**ÉNONCÉ DE L'EXERCICE:** Recopiez fidèlement chaque ligne des données ci-dessous, sans y inclure les images, s'il vous plaît.

::: DONNÉES FOURNIES

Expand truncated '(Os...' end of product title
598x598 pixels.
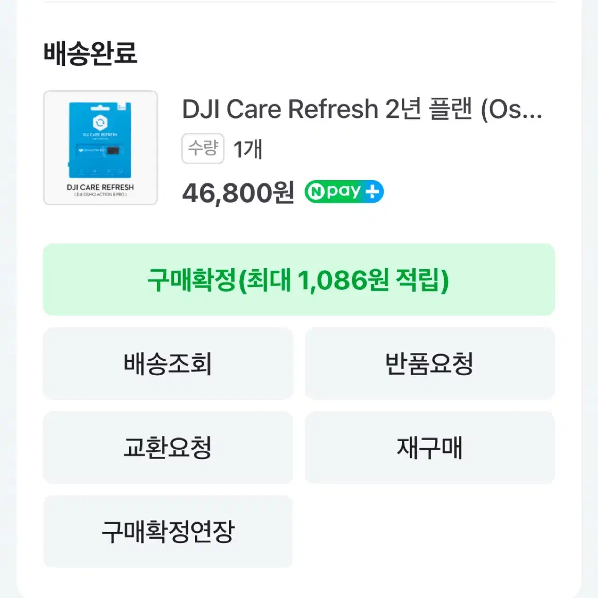[x=512, y=110]
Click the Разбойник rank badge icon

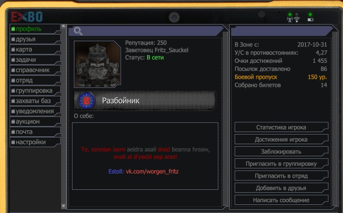[x=86, y=101]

::::::

**PROBLÈME RÉSOLU:**
Expand truncated '(Os...' end of product title
598x598 pixels.
[x=512, y=110]
Click the Разбойник rank badge icon

[x=86, y=101]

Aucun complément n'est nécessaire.